No iba a escribir reseñas de teatro porque en esta columna me dedico a otra cosa. Pero quería marcar un puente entre la última obra de Muñoz y de López. Tal vez porque son colegas que admiro y me dan indicios de cómo vincularme en un presente estresado. Y expresar lo importante que es el hecho de que estén sucediendo en este momento estas propuestas que exigen repensar las lógicas del relato teatral, que dan una alternativa al espectáculo sin anestesia, y buscan caerse del ritmo de producción maníaca.
En otro orden de cosas: leí por primera vez un libro de Angélica Gorodischer, la autora que me debía. Empecé por Doquier (justo en la época que fui a ver la obra de Agostina) y luego de terminarlo seguí por Tumba de Jaguares (que coincidió con mi visita a la obra de Agustina). Impregnada de Gorodischer vi las obras de López y Muñoz. Me sentía arrasada por la experiencia de una lectura ambiciosa, en la que muchas veces me perdí. Pero para volver no recurrí a lo que estaba pasando [o a la trama] sino a la respiración, a la cercanía del cuerpo de una voz. Subrayé, tomé notas.

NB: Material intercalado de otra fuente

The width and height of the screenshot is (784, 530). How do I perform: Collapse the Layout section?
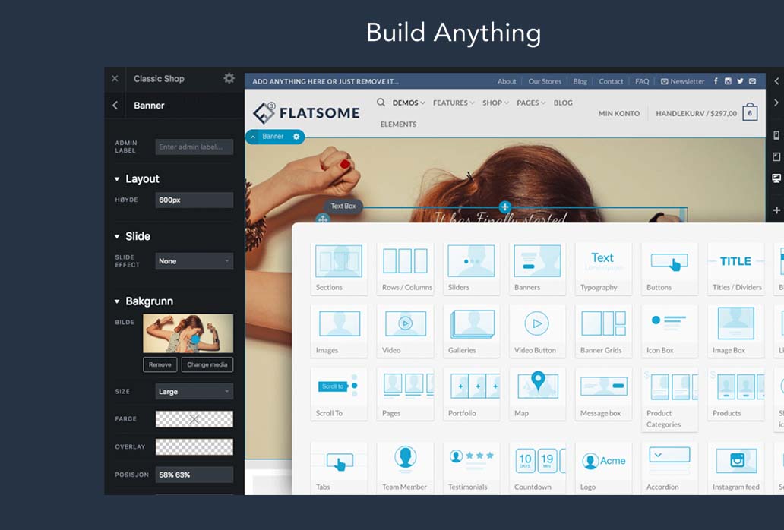click(117, 179)
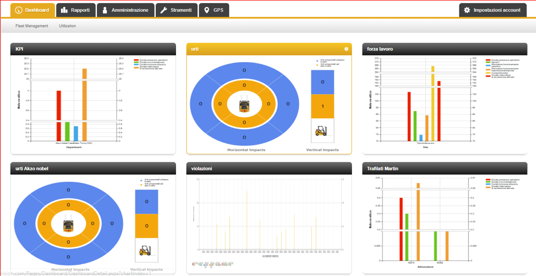Screen dimensions: 536x276
Task: Click the bar chart icon on Rapporti
Action: [x=64, y=10]
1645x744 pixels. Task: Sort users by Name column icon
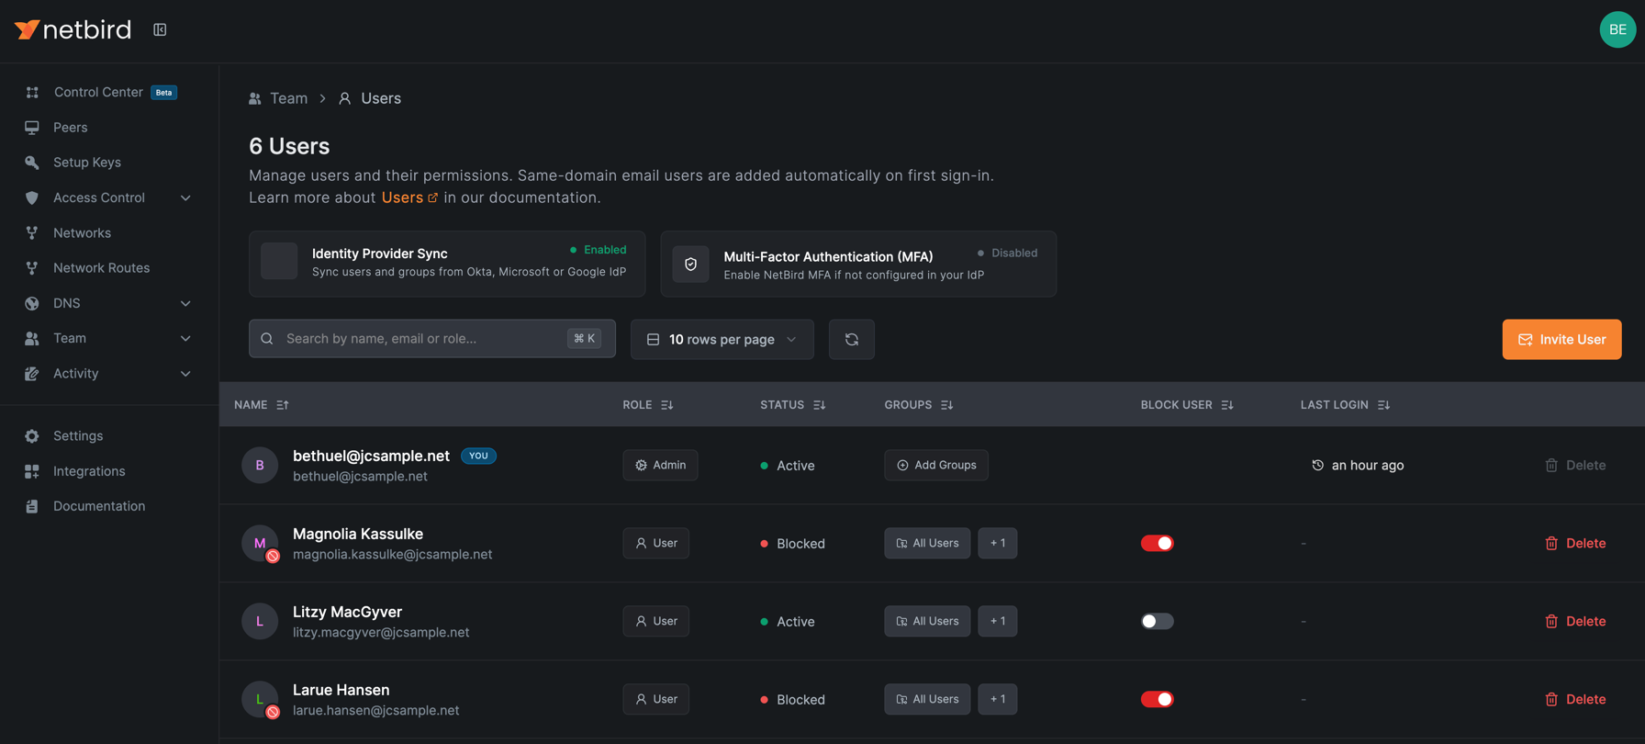[x=283, y=405]
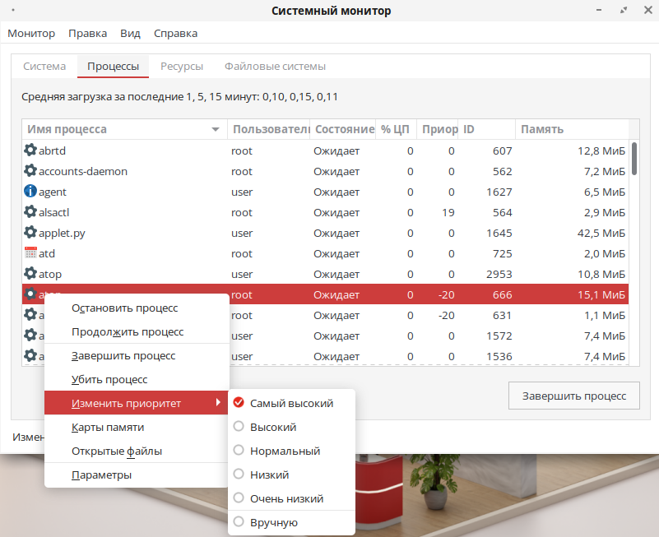The height and width of the screenshot is (537, 659).
Task: Sort the list by the Память column
Action: [x=570, y=130]
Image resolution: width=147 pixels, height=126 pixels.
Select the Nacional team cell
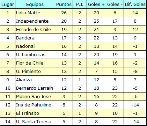[x=35, y=46]
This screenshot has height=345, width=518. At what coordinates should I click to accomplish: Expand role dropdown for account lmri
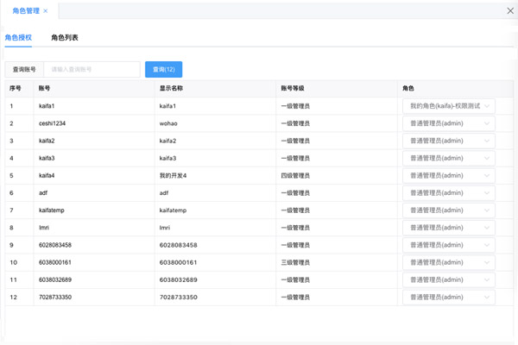click(x=448, y=228)
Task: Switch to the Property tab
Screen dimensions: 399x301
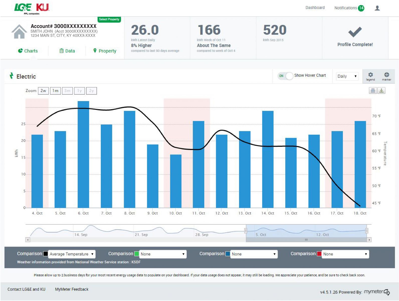Action: pos(105,51)
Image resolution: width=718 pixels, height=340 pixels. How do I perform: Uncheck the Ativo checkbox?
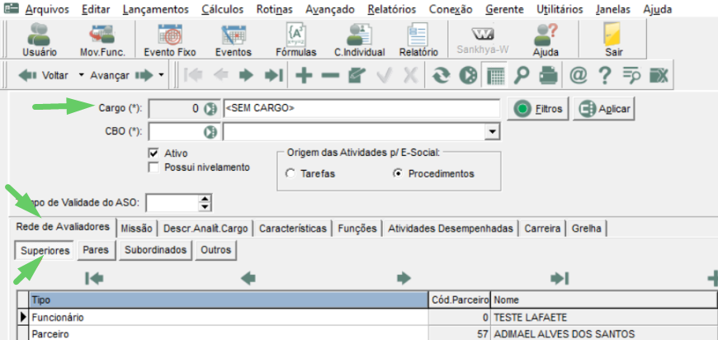tap(154, 153)
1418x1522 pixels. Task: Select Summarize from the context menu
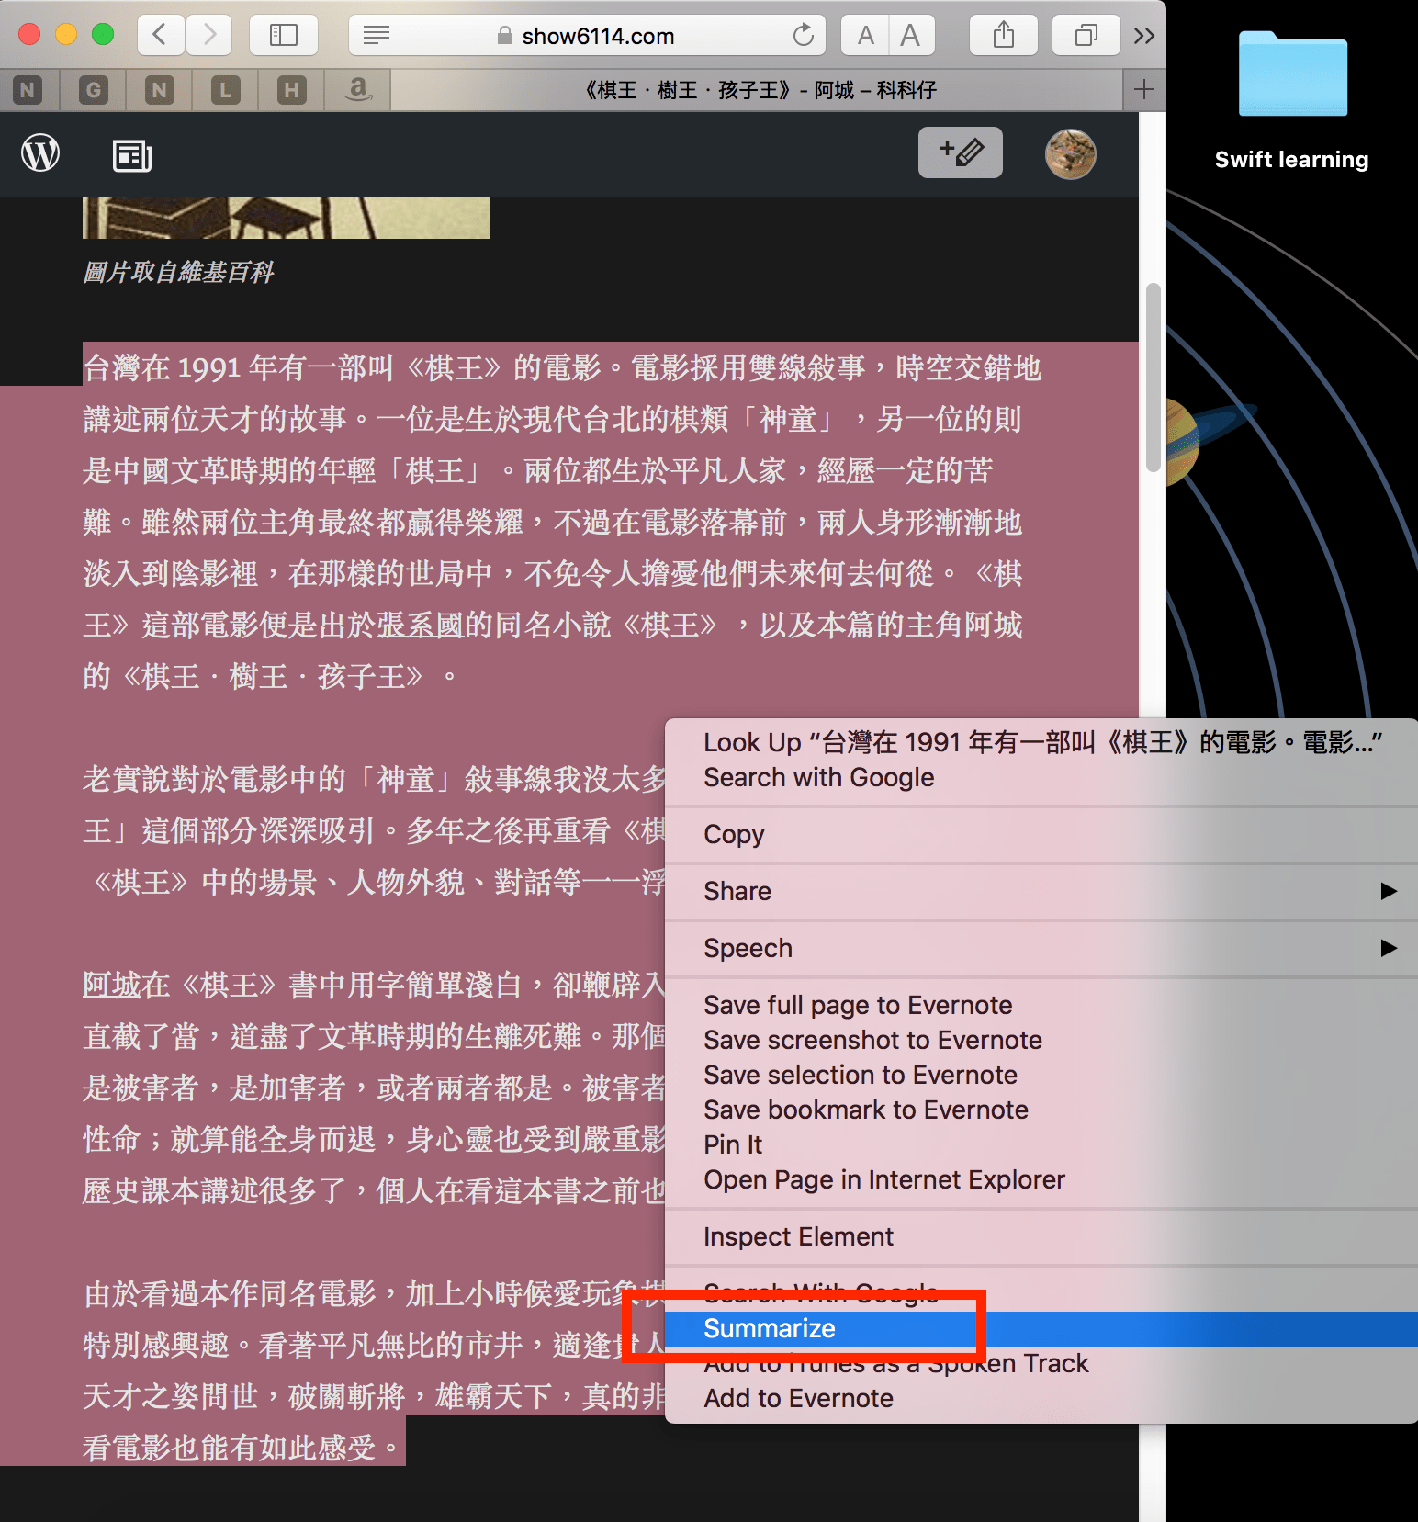[770, 1328]
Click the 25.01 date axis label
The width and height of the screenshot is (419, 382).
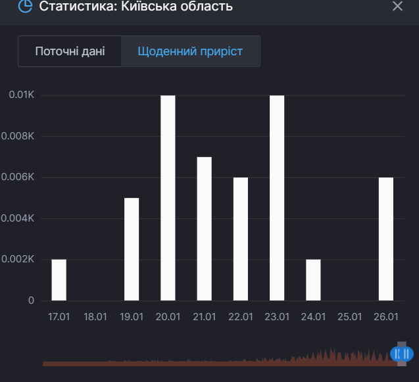pyautogui.click(x=350, y=317)
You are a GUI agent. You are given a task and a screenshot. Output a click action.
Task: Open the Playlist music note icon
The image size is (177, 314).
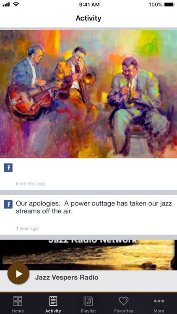[89, 301]
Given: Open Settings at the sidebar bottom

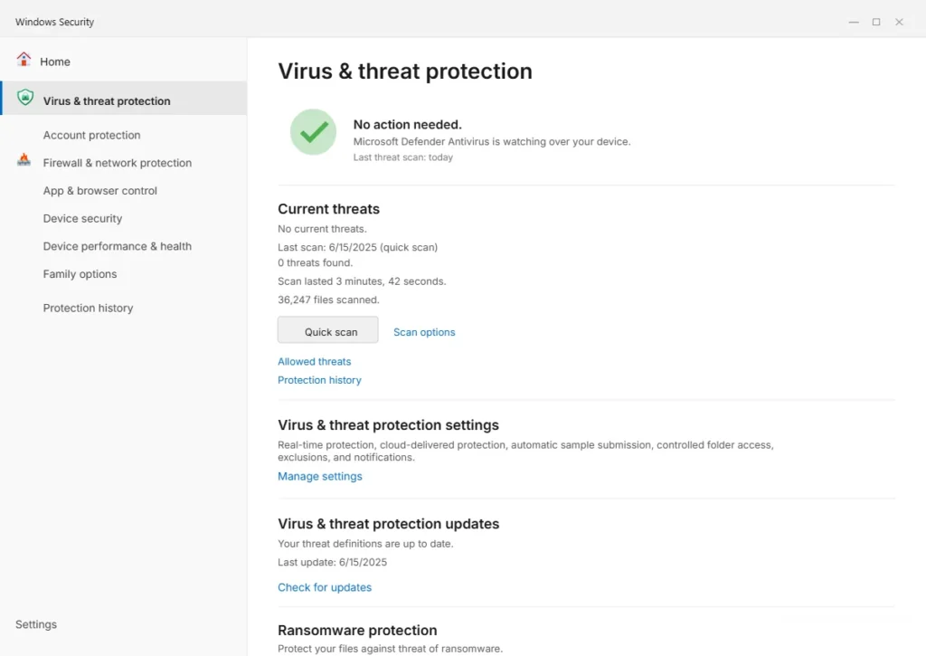Looking at the screenshot, I should click(36, 624).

Con Agustina también me junté a tomar un café. Hablamos como amigas que no se encuentran hace años. Hablamos de nuestrxs hijxs, de nuestro trabajo, de qué lindo sería juntarse entre varixs a hablar del tiempo que nos toca, ese tiempo donde pareciera ser que el consenso está en lo que se puede cuantificar: cantidad de pesos, cantidad de espectadores, cantidad de etcéteras. En esa escena que nos imaginamos con Agus habría un fuego, en la calle, alguien espontáneamente cantaría un poema.
Le recomiendo una peli que estoy viendo con mi niña y somos bastante fans: Wolfwalkers (Tomm Moore, Ross Stewart), donde una niña aprendiz de cazadora de lobos se hace amiga de otra niña que por las noches se convierte en loba. En ese encuentro la niña deja la condición de cazadora para transformarse en una loba que pasea y escapa por el bosque de la noche. Quedé en pasársela por we transfer, aunque tengo que averiguar cómo es exactamente esa gestión. No sé hacer tantas cosas básicas del hoy, me abruman.
Vuelvo a Tumbas… arranca como un posible desenlace a la invitación que Agustina le hace a sus amigxs por whatsapp para Constelaciones del sur: “Soñé que estaba en el cielo. No en el cielo paraíso de almas bienaventuradas sino en el cielo, ese ¿élitro? azul que oficialmente nos cubre (…) ¿Qué más puedo dar? (…). O cantar contar en cuenta regresiva toda angustia. Triste cielo (…)”.
Cantar contar. Qué lindo. Como se hace en el teatro, ese lugar donde ensayar la colaboración y la supervivencia afectiva. Ese lugar donde las dramaturgas de nuestra generación aprendimos la ceremonia de armar vínculos para fortalecer los imaginarios de continuidad.